While the problems with our bread-and-butter assays (von Frey, Hargreaves, acetone drop, hot plate, etc.) are recognized by all, the reason these assays predominate still is because the alternatives are not much better.
Operant assays such as conditioned place preference/aversion have been used increasingly to assess cognitive/emotional factors of pain, but these assays take a lot of time and training.
What’s nice about CPP/CPA is that they can be partially automated and more objective: you put a mouse in a chamber, use video tracking software, and out pops data. The training takes a lot of user input, but the monitoring is automated and user-independent.
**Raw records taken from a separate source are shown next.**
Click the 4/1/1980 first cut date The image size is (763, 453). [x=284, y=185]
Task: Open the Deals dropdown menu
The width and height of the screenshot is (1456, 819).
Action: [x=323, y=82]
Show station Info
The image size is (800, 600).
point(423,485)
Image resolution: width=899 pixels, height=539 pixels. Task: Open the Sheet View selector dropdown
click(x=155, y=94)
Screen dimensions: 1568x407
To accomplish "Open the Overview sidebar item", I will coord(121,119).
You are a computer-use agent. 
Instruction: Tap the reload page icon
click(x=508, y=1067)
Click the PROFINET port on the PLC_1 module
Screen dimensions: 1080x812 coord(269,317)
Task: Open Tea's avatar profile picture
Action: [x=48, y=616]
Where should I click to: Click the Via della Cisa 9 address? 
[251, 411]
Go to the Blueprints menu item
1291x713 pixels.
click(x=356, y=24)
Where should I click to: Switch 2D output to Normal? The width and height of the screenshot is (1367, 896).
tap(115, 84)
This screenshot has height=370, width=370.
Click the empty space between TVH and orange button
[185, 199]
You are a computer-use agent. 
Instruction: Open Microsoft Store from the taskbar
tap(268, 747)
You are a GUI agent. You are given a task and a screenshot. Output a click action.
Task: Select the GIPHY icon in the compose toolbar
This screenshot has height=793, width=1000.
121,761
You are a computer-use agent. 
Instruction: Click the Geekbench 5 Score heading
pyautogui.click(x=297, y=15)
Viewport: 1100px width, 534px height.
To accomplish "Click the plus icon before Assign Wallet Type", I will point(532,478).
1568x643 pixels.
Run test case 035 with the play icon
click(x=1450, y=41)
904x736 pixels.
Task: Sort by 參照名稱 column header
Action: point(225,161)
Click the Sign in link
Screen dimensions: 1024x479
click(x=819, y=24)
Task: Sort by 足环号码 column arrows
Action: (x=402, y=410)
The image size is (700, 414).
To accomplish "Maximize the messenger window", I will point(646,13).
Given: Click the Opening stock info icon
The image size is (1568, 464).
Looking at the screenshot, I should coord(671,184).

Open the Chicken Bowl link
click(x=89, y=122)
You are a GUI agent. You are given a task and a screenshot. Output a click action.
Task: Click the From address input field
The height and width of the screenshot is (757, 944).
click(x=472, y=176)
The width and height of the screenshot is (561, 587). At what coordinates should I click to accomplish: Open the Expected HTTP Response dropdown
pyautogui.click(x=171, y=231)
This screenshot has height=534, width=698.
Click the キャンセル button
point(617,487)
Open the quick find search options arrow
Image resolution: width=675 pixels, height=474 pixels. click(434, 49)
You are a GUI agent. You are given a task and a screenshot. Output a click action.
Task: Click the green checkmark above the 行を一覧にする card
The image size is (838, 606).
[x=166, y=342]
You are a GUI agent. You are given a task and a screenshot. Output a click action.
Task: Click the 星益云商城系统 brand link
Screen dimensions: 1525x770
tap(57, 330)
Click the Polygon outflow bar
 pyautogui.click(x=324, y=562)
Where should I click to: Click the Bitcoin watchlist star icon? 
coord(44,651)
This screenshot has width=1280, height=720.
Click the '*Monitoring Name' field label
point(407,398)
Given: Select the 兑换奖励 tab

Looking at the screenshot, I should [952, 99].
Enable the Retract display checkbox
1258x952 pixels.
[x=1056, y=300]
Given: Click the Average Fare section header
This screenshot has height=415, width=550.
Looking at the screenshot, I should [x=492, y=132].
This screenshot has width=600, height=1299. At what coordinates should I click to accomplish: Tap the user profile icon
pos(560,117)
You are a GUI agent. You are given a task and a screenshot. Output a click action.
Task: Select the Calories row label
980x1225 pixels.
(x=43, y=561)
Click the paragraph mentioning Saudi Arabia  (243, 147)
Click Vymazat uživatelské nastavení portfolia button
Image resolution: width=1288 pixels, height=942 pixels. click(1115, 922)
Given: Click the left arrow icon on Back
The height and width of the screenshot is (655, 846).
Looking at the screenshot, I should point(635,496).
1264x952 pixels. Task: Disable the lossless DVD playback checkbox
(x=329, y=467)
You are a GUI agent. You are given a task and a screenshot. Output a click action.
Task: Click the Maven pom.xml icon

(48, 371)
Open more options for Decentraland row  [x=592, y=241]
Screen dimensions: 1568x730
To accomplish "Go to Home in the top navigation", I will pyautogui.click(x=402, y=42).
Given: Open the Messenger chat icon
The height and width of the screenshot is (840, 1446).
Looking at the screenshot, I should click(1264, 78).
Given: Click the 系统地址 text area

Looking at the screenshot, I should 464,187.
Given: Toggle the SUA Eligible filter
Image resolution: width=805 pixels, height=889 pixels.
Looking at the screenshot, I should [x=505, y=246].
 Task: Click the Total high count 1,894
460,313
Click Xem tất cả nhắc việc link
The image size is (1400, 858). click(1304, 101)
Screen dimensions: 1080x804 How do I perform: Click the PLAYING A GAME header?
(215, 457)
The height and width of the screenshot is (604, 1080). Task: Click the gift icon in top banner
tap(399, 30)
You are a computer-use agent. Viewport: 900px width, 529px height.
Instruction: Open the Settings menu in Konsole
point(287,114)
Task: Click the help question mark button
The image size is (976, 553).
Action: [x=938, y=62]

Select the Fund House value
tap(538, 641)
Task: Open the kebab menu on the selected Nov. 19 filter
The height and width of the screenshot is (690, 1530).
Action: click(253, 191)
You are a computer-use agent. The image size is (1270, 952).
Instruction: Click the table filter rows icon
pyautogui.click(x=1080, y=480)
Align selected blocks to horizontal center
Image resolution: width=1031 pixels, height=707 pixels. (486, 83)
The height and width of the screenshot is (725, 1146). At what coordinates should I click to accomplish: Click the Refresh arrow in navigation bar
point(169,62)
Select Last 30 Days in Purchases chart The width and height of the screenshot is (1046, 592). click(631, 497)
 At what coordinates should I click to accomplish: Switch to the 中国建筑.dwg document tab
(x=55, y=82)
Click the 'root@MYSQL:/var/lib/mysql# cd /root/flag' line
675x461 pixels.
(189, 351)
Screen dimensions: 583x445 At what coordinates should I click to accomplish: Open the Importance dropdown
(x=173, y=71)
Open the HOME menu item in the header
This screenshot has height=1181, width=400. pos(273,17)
In contrast to the conditioned assays, real-time aversion/preference assays don’t capture a rodent’s memory of a past experience, but rather report on the current aversion/preference that it feels toward a real-time stimulus. This setup is used most now in optogenetic experiments, where light stimulation drives some place preference in the present moment.
In the pain world, people have used peltier floors to drive temperature preference in real time. But mechanical pain is one of the major modalities we test, and there doesn’t seem to be a good real-time preference assay for this.
So the idea I’m proposing is the following:
- Make two chamber without any contextual cues ( clear boxes)
- Make the floor in one box some kind of material that does not elicit an aversion during in naive animals, but causes aversion after injury/inflammation.: This is the most challenging part I’d say. Possible candidates for flooring are (1) sandpaper of different grit types (2) some fiber such as cotton or wool that can elicit allodynia, (3) synthetic material such as astroturf.
- Monitor behavior using video tracking, or even better, some homemade sensors (beam-breaks) that can be controlled via Arduino or something. This would help with the expense and throughput.
I think the precedence for such an assay setup are there. We use cotton or wool or whatever to elicit dynamic allodynia when applied by an experimenter. Why not if it is part of the floor?
What are your thoughts? Any ideas for the flooring? And what key considerations am I missing here?